===== Data records =====

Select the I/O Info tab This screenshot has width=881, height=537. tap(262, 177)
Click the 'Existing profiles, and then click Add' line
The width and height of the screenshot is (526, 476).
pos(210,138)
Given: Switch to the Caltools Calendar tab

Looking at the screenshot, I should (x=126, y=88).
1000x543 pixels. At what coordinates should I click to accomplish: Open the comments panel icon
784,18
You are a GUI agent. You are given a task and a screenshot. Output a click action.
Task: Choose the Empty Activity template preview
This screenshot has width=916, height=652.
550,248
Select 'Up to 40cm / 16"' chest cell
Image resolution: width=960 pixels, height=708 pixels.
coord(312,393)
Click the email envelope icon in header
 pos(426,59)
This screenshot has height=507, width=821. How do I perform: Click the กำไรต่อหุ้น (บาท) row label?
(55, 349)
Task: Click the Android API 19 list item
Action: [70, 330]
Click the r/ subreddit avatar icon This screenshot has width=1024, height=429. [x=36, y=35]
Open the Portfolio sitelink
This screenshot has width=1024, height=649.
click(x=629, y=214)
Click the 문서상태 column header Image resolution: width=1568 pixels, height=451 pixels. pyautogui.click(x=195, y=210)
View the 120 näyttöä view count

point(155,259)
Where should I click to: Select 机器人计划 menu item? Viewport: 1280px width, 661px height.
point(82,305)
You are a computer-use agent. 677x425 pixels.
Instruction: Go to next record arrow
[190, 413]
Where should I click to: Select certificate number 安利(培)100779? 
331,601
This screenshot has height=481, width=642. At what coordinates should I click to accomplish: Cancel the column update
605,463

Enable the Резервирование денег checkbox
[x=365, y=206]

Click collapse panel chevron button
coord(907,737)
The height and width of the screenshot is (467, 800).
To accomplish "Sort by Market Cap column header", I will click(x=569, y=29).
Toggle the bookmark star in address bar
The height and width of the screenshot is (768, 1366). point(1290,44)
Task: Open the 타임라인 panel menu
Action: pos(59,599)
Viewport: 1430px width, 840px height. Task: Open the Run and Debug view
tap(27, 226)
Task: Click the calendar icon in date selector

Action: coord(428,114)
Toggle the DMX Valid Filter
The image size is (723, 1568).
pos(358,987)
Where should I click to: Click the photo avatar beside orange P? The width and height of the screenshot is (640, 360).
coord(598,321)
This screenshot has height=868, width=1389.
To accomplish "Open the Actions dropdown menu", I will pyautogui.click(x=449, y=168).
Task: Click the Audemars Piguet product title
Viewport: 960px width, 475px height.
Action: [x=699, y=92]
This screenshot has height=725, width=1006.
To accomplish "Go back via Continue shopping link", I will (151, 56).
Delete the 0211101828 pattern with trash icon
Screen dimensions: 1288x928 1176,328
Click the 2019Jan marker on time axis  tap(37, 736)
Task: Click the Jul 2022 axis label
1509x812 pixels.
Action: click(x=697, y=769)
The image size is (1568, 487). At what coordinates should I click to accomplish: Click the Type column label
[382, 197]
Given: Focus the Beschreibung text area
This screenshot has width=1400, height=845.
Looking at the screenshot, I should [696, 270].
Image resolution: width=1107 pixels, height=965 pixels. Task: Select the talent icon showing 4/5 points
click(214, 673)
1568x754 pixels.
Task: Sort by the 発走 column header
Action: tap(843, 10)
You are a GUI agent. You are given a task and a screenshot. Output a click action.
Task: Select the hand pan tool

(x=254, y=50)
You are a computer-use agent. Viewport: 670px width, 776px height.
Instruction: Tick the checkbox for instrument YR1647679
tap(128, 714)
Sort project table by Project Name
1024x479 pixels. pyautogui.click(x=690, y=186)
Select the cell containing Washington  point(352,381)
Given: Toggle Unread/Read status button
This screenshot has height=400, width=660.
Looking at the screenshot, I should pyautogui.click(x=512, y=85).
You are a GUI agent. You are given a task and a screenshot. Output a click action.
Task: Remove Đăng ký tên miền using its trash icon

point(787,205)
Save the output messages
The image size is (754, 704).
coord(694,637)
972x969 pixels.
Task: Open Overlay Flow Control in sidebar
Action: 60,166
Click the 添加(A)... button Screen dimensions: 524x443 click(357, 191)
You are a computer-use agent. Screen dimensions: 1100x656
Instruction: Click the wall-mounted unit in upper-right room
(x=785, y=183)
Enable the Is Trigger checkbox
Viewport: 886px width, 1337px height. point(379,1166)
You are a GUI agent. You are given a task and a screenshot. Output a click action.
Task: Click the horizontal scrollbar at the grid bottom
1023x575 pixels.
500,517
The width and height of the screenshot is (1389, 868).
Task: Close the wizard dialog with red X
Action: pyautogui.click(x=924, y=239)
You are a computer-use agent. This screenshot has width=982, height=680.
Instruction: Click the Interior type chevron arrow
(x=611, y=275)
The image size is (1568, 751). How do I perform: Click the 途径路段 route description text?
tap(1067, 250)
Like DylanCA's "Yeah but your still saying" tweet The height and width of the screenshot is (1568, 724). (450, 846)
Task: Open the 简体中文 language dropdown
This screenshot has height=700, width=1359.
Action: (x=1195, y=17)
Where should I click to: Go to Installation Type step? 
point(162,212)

=====

Reproduce the material from the line with "Where should I click to: Click" up to and including the line with "Action: [x=699, y=92]", swapping "product title" for "product name" and leaving everything else unchanged.

Where should I click to: Click the photo avatar beside orange P? The width and height of the screenshot is (640, 360).
coord(598,321)
This screenshot has height=868, width=1389.
To accomplish "Open the Actions dropdown menu", I will pyautogui.click(x=449, y=168).
Task: Click the Audemars Piguet product name
Viewport: 960px width, 475px height.
Action: [x=699, y=92]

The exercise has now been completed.